AAH : Allocation aux adultes handicapés

FNH : Fonds national de l'habitat

FNAL : Fonds national d'aide au logement

ALS : Allocation de logement à caractère social

ALT : Aide aux associations logeant à titre temporaire des personnes défavorisées

RMI : Revenu minimum d'insertion


Pour deux de ces prestations, le revenu minimum d'insertion (RMI) et l'allocation aux adultes handicapés (AAH), l'Etat ne participe pas aux frais de gestion. Cette situation trouve son origine dans les conditions historiques de création de ces allocations.

Lors de l'institution du RMI, en 1988, la branche famille était excédentaire ; de plus, les estimations faites à l'époque prévoyaient que le dispositif du RMI ne concernerait que 300.000 personnes. Il avait donc été convenu entre la CNAF et l'Etat que la gestion se ferait à titre gratuit. Le nombre d'allocataires du RMI a aujourd'hui dépassé le million de personnes, entraînant une charge de gestion croissante pour la branche famille. Cette prestation de 25 milliards de francs est de surcroît particulièrement complexe à gérer : l'annexe B jointe au projet de loi de financement de la sécurité sociale pour 1998 précise en effet que la CNAF doit effectuer un " contrôle systématique pour le RMI à raison de 15 % des allocations chaque année et de 1 % de l'effectif global chaque mois ".
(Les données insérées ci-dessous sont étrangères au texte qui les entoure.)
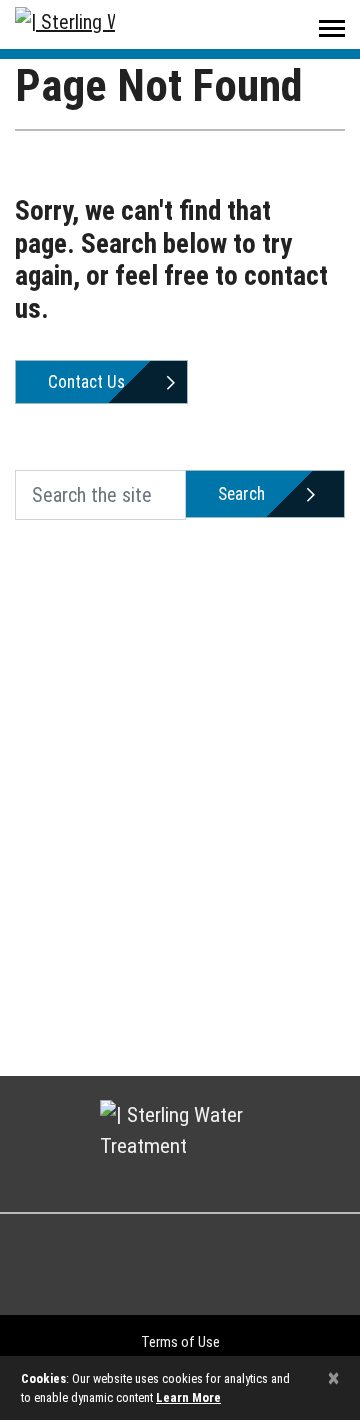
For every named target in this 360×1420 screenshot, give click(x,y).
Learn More (188, 1397)
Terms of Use (180, 1342)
Le coût financier de la gestion de ces prestations peut être estimé à 1 milliard de francs pour le RMI et à 500 millions de francs pour l'AAH.

Pour deux autres prestations, l'allocation personnalisée au logement (APL) et l'allocation de logement à caractère social (ALS), l'Etat a réduit progressivement sa participation aux frais de gestion au cours des dernières années. Depuis le décret n° 89-992 du 22 décembre 1989, l'Etat ne contribue plus aux frais de gestion de l'APL qu'à hauteur de 4 % de sa seule part de financement de la prestation, au lieu de 4 % de la masse globale d'APL auparavant. Ce taux ne tient pas compte des difficultés particulières de gestion de la prestation (versement en tiers-payant, multiples, échéances spécifiques...). Le coût pour la branche est estimé à 800 millions de francs.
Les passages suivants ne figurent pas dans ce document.